▶ What is needed
List every line of the records that contains the word "image", treating uppercase and lowercase as different.

▶ Supplied data
★ ★ ★

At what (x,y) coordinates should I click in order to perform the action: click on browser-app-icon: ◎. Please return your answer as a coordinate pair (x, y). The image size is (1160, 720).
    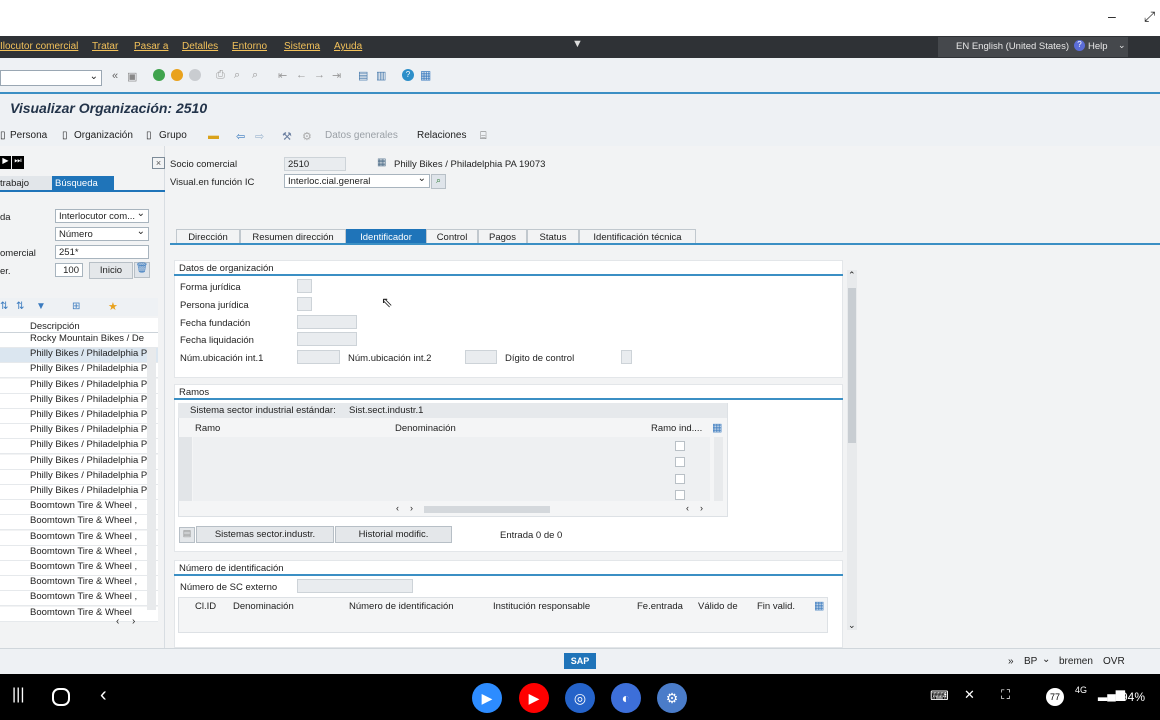
    Looking at the image, I should click on (580, 698).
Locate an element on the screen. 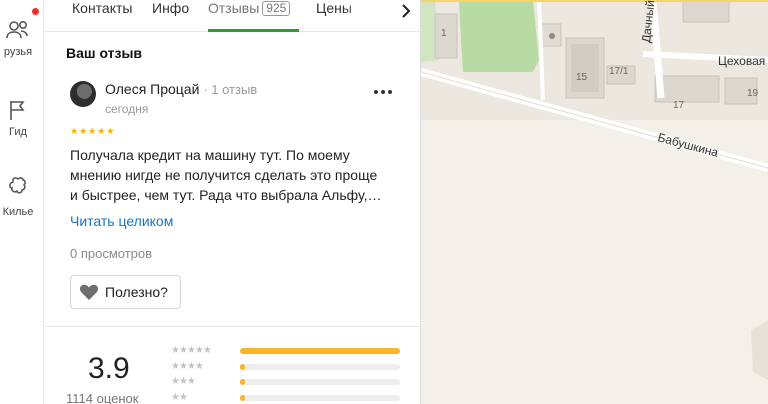 This screenshot has height=404, width=768. reviews-count-badge: 925 is located at coordinates (276, 8).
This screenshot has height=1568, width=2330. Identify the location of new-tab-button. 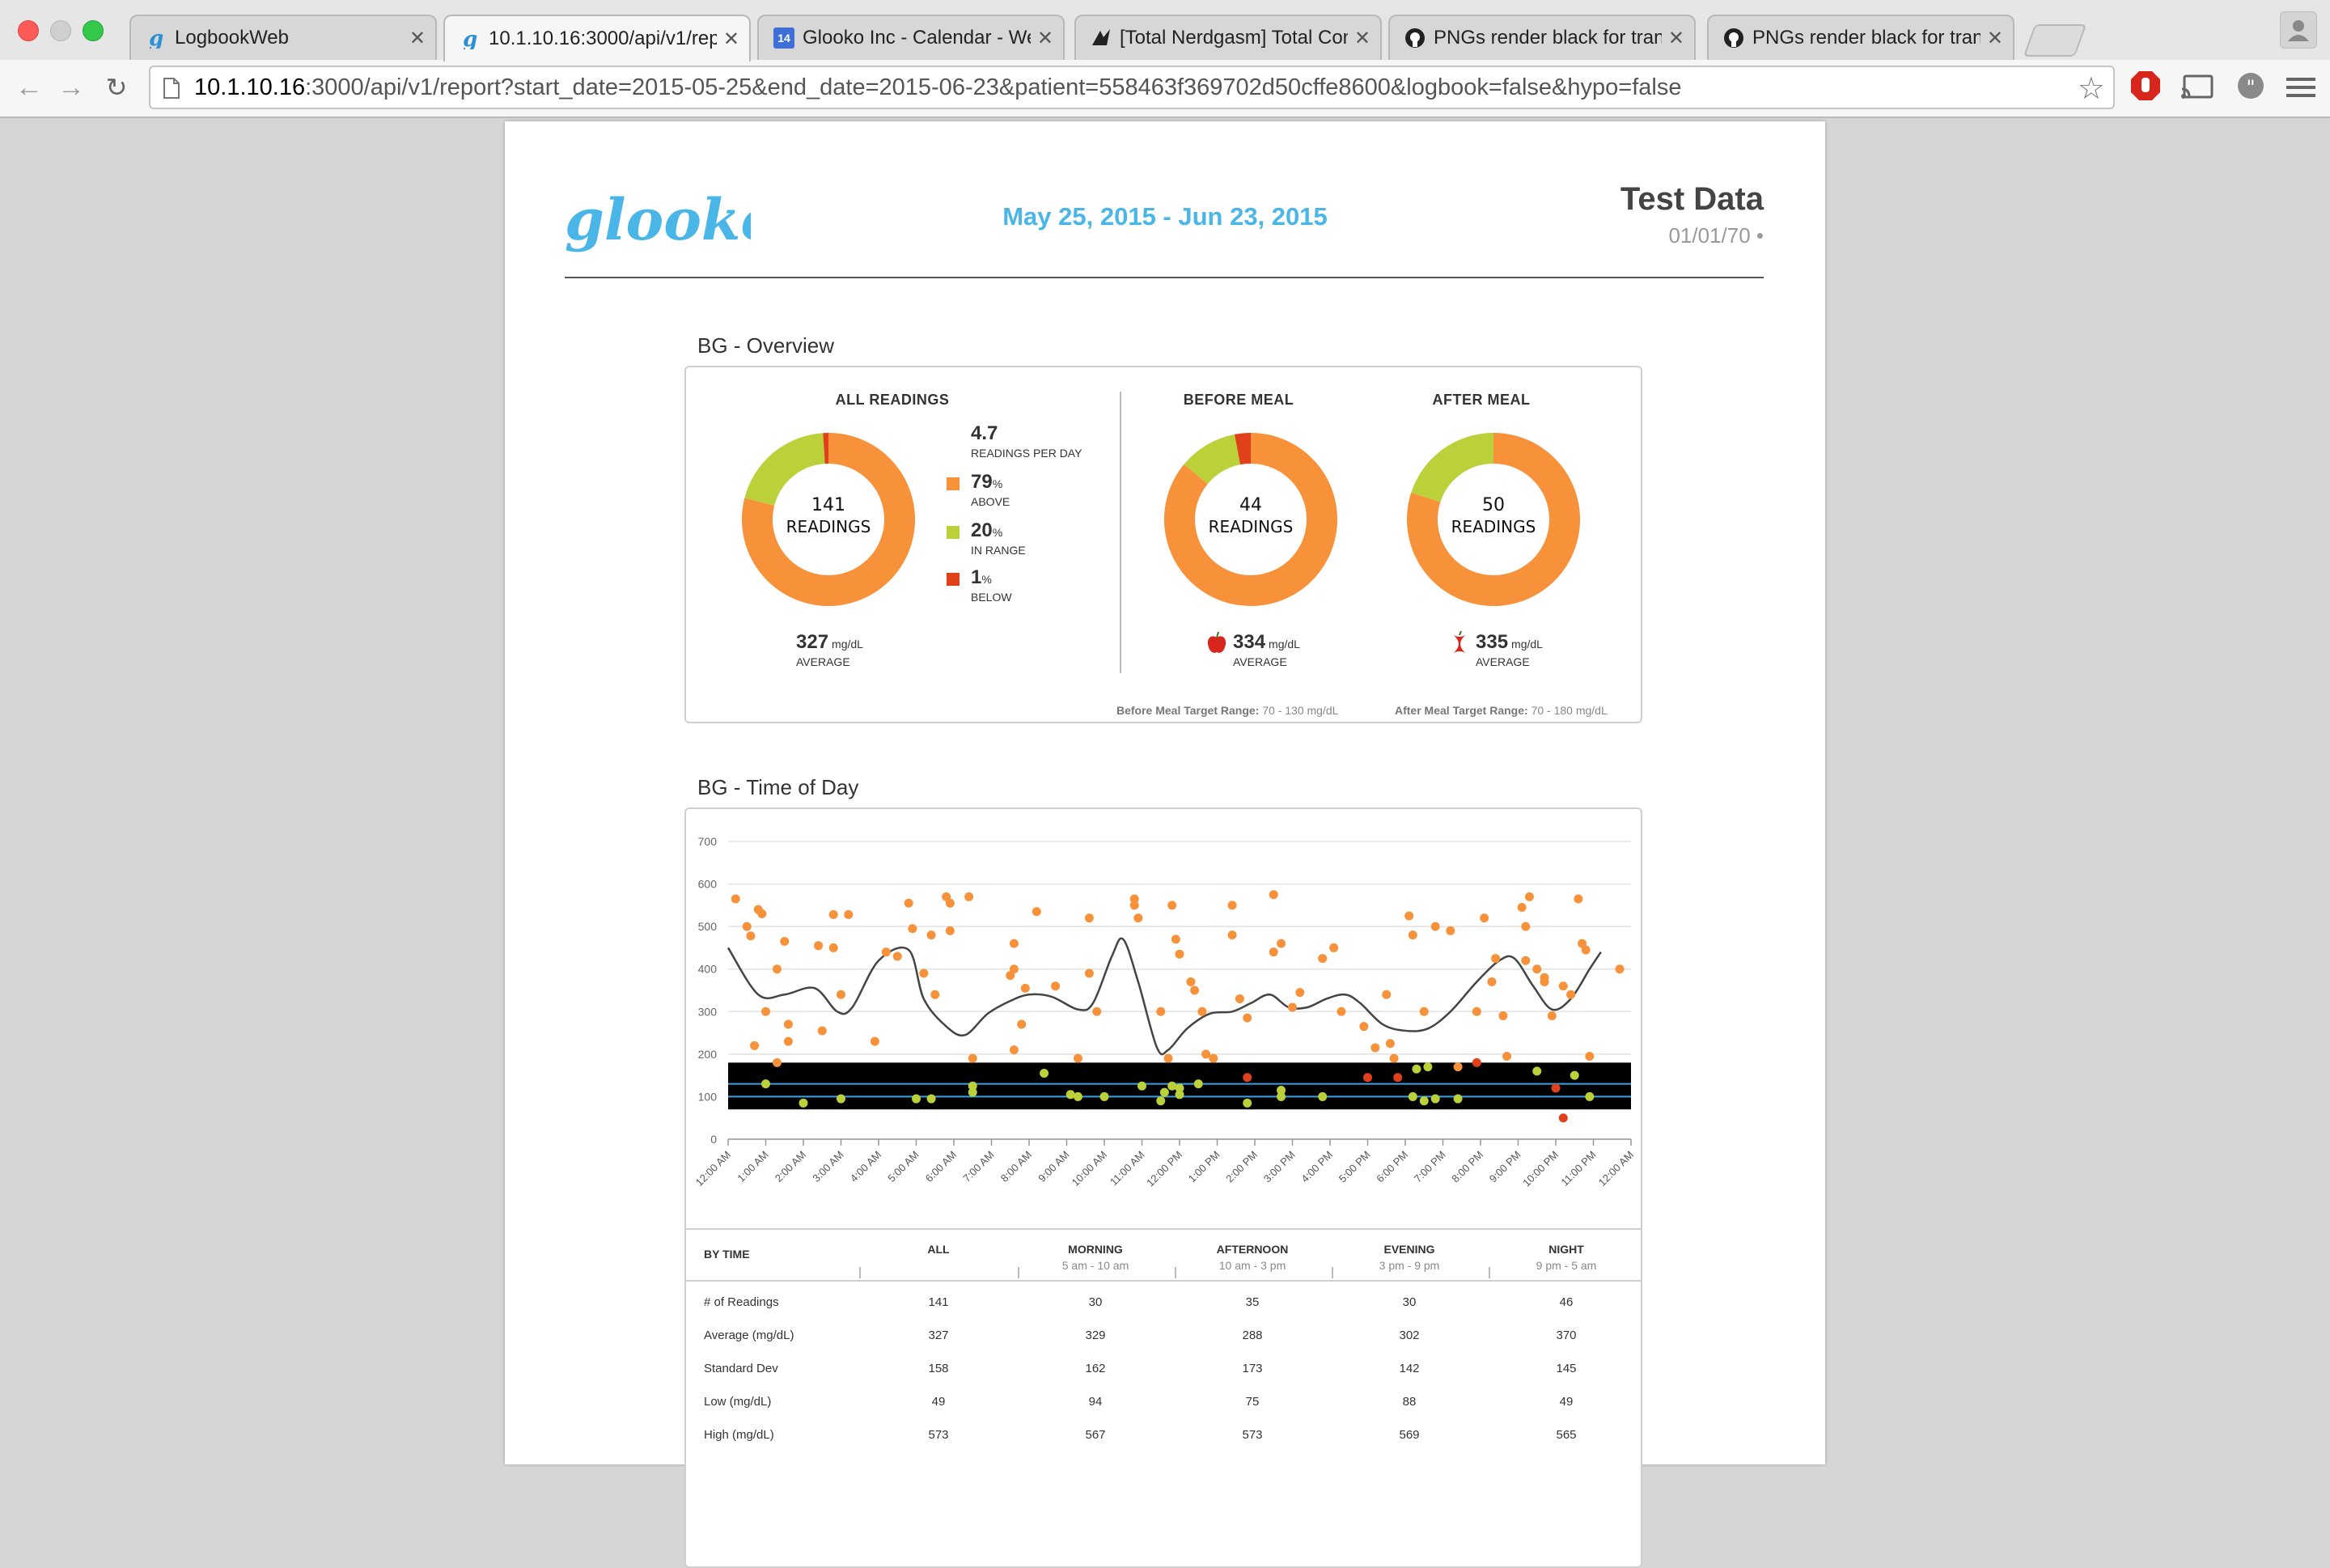
(2055, 41).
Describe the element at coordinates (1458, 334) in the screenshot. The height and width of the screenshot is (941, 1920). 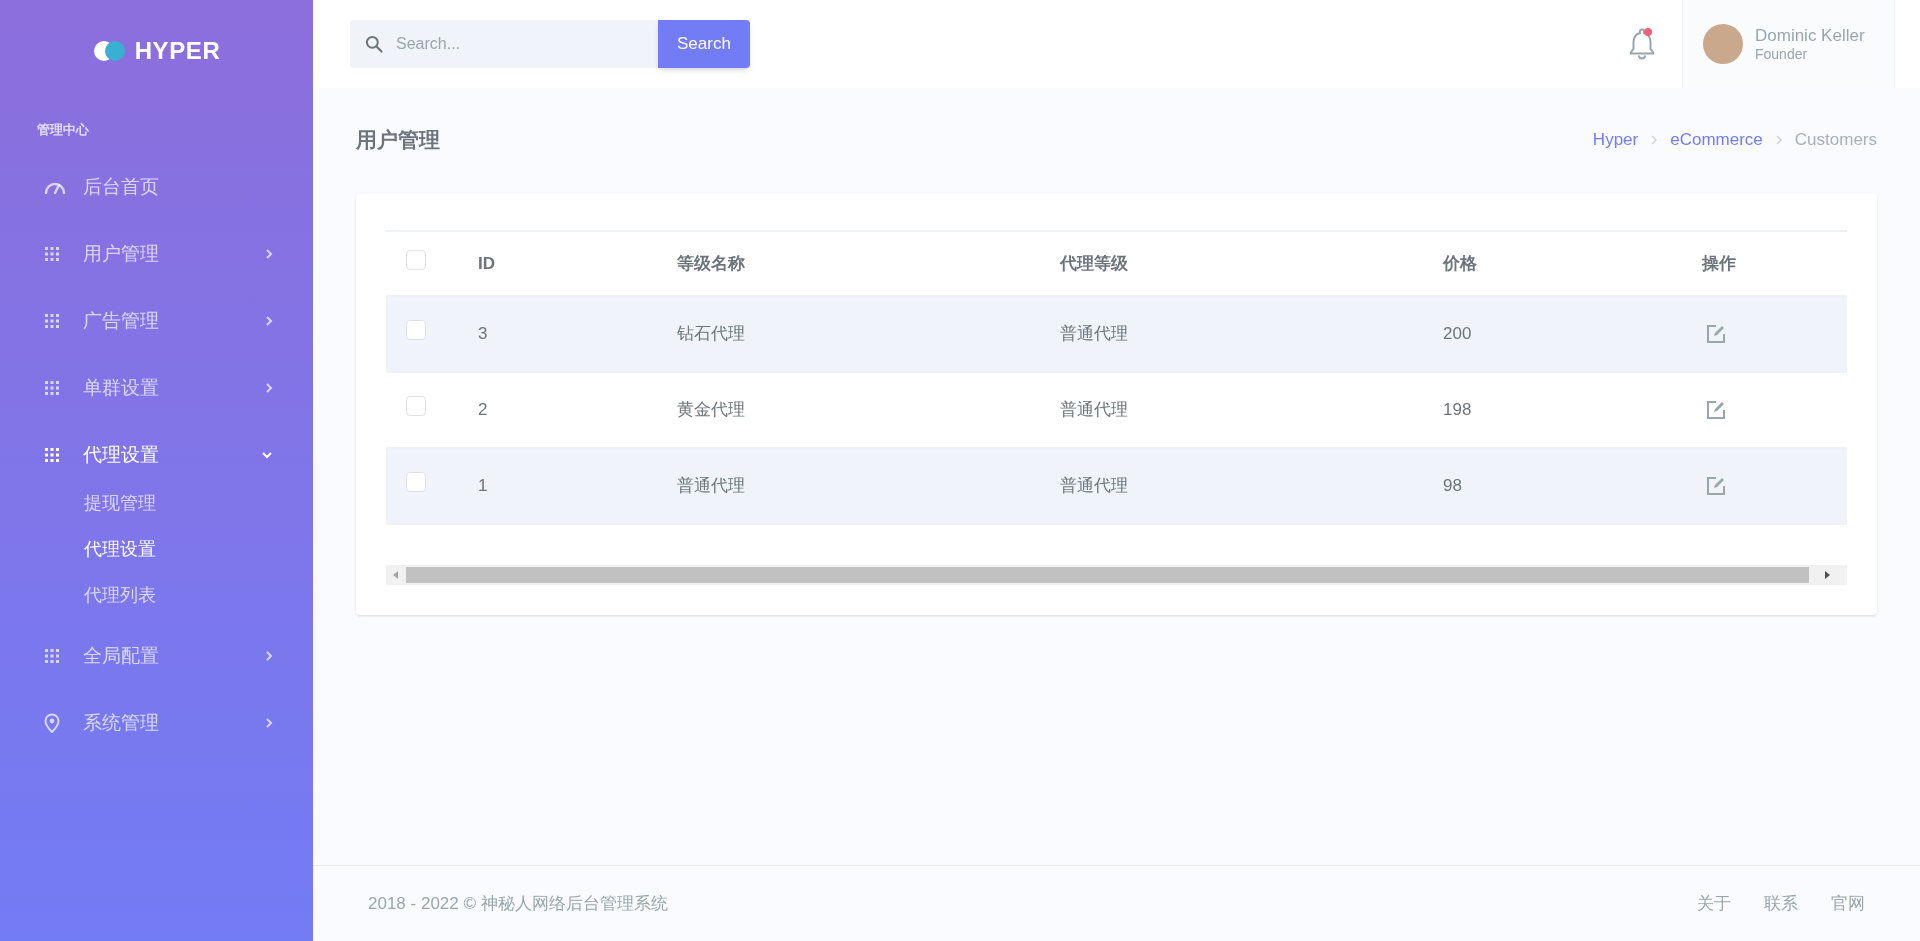
I see `table-cell: 200` at that location.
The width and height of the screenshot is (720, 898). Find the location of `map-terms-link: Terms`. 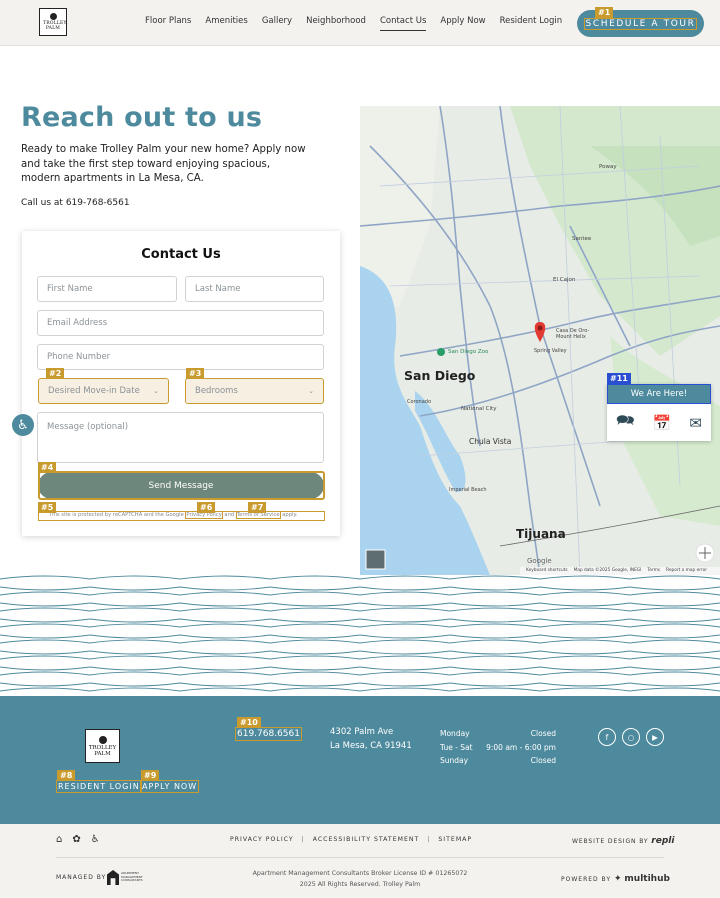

★ ★ ★

▶ Response below
At what (x,y) coordinates should I click in order to perform the action: click on browser-app-icon: ◎. Please return your answer as a coordinate pair (x, y). The image size is (1160, 720).
    Looking at the image, I should click on (580, 698).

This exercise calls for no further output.